Batman & the Joker
Counter-Currents, November 14, 2010 (reprinted in Pulp Fascism).
The Brave and the Bold
A Team-up comic featuring Batman and the Joker
D.C. Comics, #111, March 1974
This comic was published in 1974 by DC comics or National Periodical Publications. It retailed for twenty cents, and I bought it in the United Kingdom for eight new pence. The author was the veteran scripter Bob Haney, and it was drawn by Jim Aparo. None of the other contributors—the inker, colorist, letterer, or editor—is recorded.
The whole point of looking at this comic is that it dovetails with the review of the film The Dark Knight elsewhere on this site. Yet there are important differences—the directness or crudity of the form, its clientele of adolescent boys, and the amount of censorship it was under pulls it in a dissimilar direction.
There is no room for the Joker, his arch nemesis, to philosophize about Batman falling short as a superman. For the very insistent dualism or absence of moral relativism means that the Joker’s actions—not his words—are depicted in a despicable light. But this has an unintentional result, in that it makes Batman less liberal, more ferocious, vengeful, and “fascistic.” The center of gravity then shifts, and the police commissioner, Gordon, is forever trying to restrict Gotham’s finest, curb him from vigilantism, and keep him on the straight and narrow.
The story involves the Joker wiping out a totally respectable family who had the temerity to inform on a criminal. He did it as a response to normal society and as a sort of Stirnerite aporia—a nihilistic and anti-social act. Batman is outraged and swears an implacable vengeance. He threatens to Gordon that he will kill this sadistic clown once and for all. Gordon sniffs: “We’re here to represent the Law, Batman, no vigilante stuff.” To which Batman sneers: “You better find him first if you want to bring him in alive!”
There then occurs several quite complicated somersaults or back-flips in the plot—thereby confirming that comics are very close to both film and television, being heavily plot-driven. The Joker allegedly returns to Gotham’s morgue in order to mutilate his victims with the rictus leer which is his trademark. Why? Had he forgotten to do so?
Gradually, via an underworld tip-off, Batman tracks the purple-clad and green-haired minstrel to a lonely gravel barge (now disused). Another clue leads to a Turkish steam-bath where he pounces upon the Joker as he hunts an underworld killer called Slade. Batman is wounded in the encounter, but survives.

__What this exercise asks__:
a: In the review of the Batman and Joker comic, who drew the issue?
b: Carry on the review of the Batman and Joker comic from its final sentence.

__Recorded data__:
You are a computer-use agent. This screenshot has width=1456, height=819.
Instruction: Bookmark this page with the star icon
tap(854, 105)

---

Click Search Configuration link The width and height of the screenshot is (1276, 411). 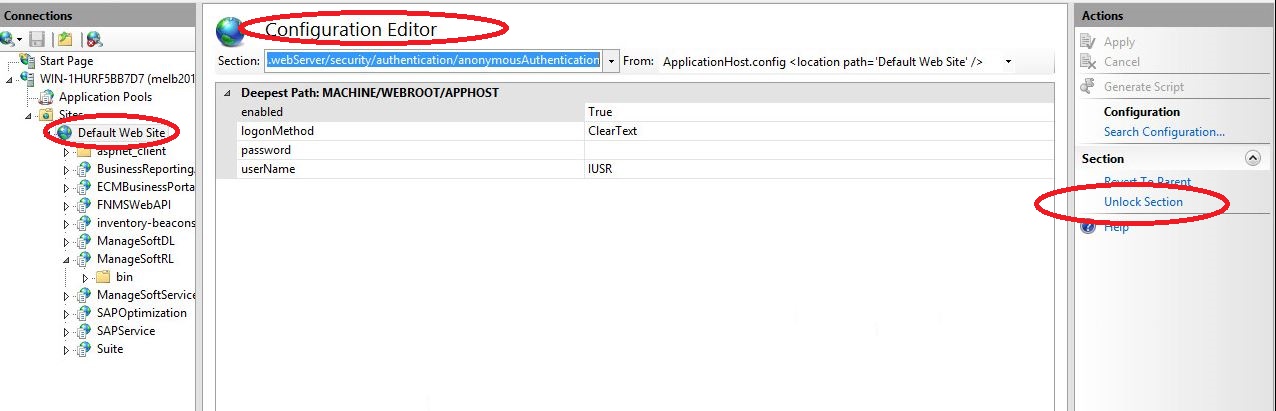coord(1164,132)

__Answers to the exercise__:
a: Jim Aparo drew it.

b:
Little by little, it dawns on Commissioner Gordon and Batman that the Joker is innocent, that he’s hunting the real slayer, Slade, and that to capture the latter will involve collaborating with the Joker. (Note: Is there, no matter how subliminally, a notion of war-time collaboration here? Who knows?)
The Joker and Batman contact each other so as to bring home the ghastly deed to Slade. The Joker taunts and berates Batman throughout—yet there remains this strange attraction, symmetry, and false “completeness” between them. After various shenanigans, involving a chase sequence following the auction of an old gangster’s Cadillac, the final element of the drama supervenes.
Throughout all of this, though, Batman has become more and more maniacal. He strong-arms criminals, roughs up a morgue attendant, disobeys police orders, is placed under arrest by Gordon (“see that Batman doesn’t leave this room”), and plots openly to murder the Joker.
I believe that a comic like this has to be as either/or . . . or as Manichean as possible, morally speaking. A film can be 18 or X-certificate, and the era of graphic novels “suggested for the mature reader” didn’t exist then. All mainstream comics were severely vetted or controlled and subject to a censorship board—just like in early Hollywood. Hence we see the moniker which appeared on the front of such works that read “approved by the comics code authority.”
Such strictures often led to barely suppressed adolescent fantasies—very much unconstrained in young boys—of violence, energy, revenge, or transgression. But this occurs also, don’t forget, at the hands of the hero. In these works the moral alter ego of Batman is Gordon, the police chief, not the Joker. The villain must be utterly repulsive and crepuscular . . . yet this opens up the “dangerous” notion of justified revenge on behalf of the illiberal masses. Given their lowness as a form, comics can luxuriate in the “badness” of the hero—even to the point of pitilessness.
For example, the pulp magazine from the ’30s, The Shadow, that Batman slightly resembles, luxuriated in vigilantism, sadism, punishment of criminals, and revenge by one’s fireside. The radio show based on it was the most listened to in America at that time. Orson Welles played the virtual anti-hero.
Anyway, by the comic’s conclusion, Batman, Slade, and the Joker are in their rightful places. It is all revealed to have been a plot to assassinate Batman in a disused canal lock. The Joker and Slade are accomplices. They are cold-bloodied psychopaths. Batman is their eternal enemy. Yet he turns the tables on them, escapes from underwater, kicks Slade unconscious, and pursues the Joker towards the sports car: the Batmobile. The man who smiles without mirth can’t start it and is beaten by the Avenger, but, under the Code, a moral ending must be enforced. All collaboration is spent. Batman overcomes his desire to enact an extra-juridical killing. The Joker will be returned to a state correctional institution for the criminally insane, Arkham Asylum.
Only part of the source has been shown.